Aoyama, the cult's lawyer at the time, allegedly had a confrontational meeting with Sakamoto a few days before the lawyer and his family vanished from their Yokohama condominium one night in November 1989. Egawa attends court sessions of the accused cultists day after day, looking for clues as to why Aum members -- many with elite academic backgrounds, a desire to achieve religious salvation and no criminal history -- became numb to the loss of human life, including the death of the Sakamotos.
Egawa is one of the few journalists who started digging into the cult long before the terrorist attacks it allegedly carried out, including the March 1995 subway gassing and the June 1994 sarin attack in Matsumoto, Nagano Prefecture. She exposed Asahara's shady activities in her pioneering book on the cult in 1991.
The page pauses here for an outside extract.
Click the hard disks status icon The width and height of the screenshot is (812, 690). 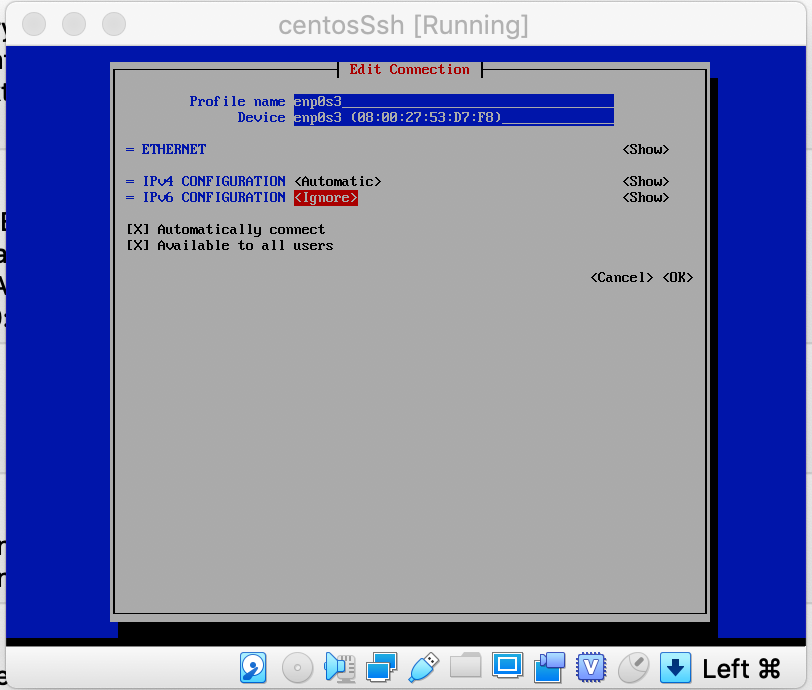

Egawa says her motive for covering the cult originated with the disappearance of Sakamoto, his wife, Satoko, and their 1-year-old son, Tatsuhiko.
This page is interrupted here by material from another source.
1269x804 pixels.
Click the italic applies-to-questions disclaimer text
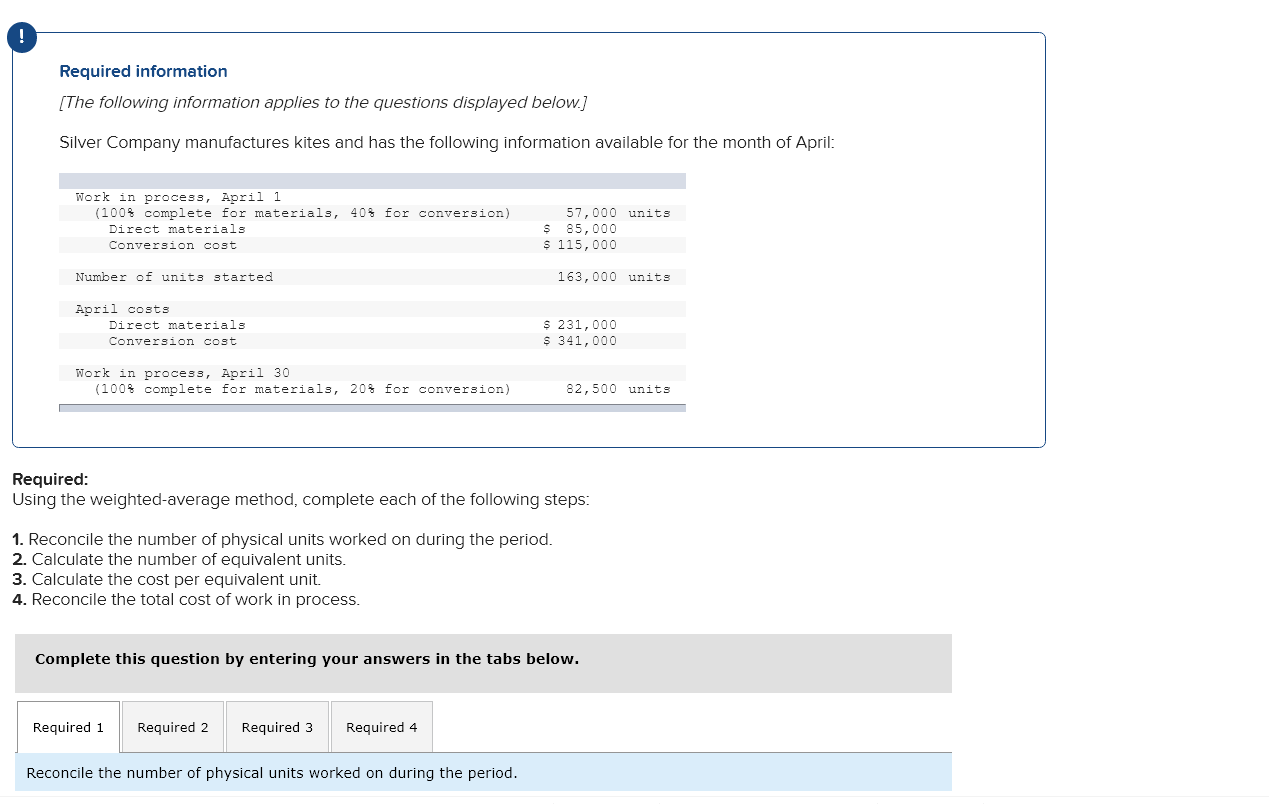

Egawa started investigating the cult out of a sense of guilt that she might have contributed to the family's disappearance, a feeling that hasn't changed, she says. Before Sakamoto vanished, Egawa introduced the mother of an Aum follower to the lawyer, leading to his confrontation with the cult.
Because of Egawa's motive, which she concedes is not purely journalistic, she admits to not being 100 percent objective in covering the Aum saga. "I knew a year after Sakamoto's disappearance that it would be very difficult to find him alive," she said. "But if I had said such a thing, it would have devastated his family very much. So it was inevitable for me to try to find information that would give us hope. That's what I mean when I say I haven't been objective."
The "objective" media, however, cannot seem to match her persistence. Egawa argues that journalists should pay closer attention to signs of other "destructive cults" emerging here. "What is most scary is that Aum Shinrikyo is not the only group that practices so-called mind control," she said. "But (the media) seem to be shying away from exposing these groups, because police haven't done anything about them, just like police didn't do anything about Aum for so long."
Egawa says she is determined to follow the Aum trials, despite predictions that Asahara's trial will probably drag on for 10 or 20 years. "It's been almost nine years, and I am tired of it, frankly," she said. "Aum trials are unpleasant to watch. But I can't quit halfway through."
Matsumoto families settle for 510 million yen
Families affected by the Matsumoto sarin attack, allegedly perpetrated by Aum Shinrikyo in June 1994, have decided to accept 510 million yen in damages in their civil suit against the cult, informed sources said March 19.
After signing the compromise, the plaintiffs are expected to soon drop the case, the sources said. The compromise was reached between the plaintiffs and Aum's bankruptcy administrator. The cult was declared bankrupt in March 1996.
In the gassing, seven people were killed and several hundred others were injured. The damages suit, seeking a total of 545 million yen, was filed by eight family members of the dead in August 1995.
The bankruptcy administrator has reached a compromise in two similar cases involving relatives of victims of the Tokyo subway attack and involving the Yokohama lawyer's family.